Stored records
========

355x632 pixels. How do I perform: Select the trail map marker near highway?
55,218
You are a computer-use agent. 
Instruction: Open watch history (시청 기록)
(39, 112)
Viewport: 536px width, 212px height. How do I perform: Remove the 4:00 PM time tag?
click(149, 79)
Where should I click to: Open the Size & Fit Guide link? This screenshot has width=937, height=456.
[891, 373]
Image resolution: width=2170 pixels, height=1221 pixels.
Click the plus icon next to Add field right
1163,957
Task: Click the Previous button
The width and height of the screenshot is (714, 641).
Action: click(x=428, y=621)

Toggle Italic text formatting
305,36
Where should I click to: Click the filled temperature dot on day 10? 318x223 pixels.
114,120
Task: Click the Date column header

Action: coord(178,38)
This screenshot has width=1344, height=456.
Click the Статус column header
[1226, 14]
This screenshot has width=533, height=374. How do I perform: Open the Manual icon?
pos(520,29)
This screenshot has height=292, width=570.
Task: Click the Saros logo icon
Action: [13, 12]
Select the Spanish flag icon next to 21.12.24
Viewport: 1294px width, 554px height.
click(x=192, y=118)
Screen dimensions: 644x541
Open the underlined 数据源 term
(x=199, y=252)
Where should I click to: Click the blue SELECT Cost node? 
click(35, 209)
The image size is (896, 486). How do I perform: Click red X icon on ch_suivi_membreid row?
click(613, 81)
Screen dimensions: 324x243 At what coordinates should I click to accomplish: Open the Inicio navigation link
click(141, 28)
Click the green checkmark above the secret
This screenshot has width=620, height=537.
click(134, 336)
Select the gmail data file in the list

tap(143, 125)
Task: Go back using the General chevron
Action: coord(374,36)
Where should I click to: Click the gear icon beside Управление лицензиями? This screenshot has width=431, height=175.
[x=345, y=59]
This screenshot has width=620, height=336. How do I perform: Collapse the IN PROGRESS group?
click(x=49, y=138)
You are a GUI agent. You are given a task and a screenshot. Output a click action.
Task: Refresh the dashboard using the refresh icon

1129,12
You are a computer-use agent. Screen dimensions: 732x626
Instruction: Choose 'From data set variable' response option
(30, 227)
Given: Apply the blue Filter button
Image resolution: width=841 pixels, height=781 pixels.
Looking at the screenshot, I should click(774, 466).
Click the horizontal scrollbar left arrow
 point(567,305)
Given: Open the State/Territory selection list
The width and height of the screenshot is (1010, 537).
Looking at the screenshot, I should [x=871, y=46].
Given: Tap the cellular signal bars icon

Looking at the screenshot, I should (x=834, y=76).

========

- What is required
Search the data above for the word "button". Copy each line it is in.

- Result of the task
Task: Click the Previous button
Given: Apply the blue Filter button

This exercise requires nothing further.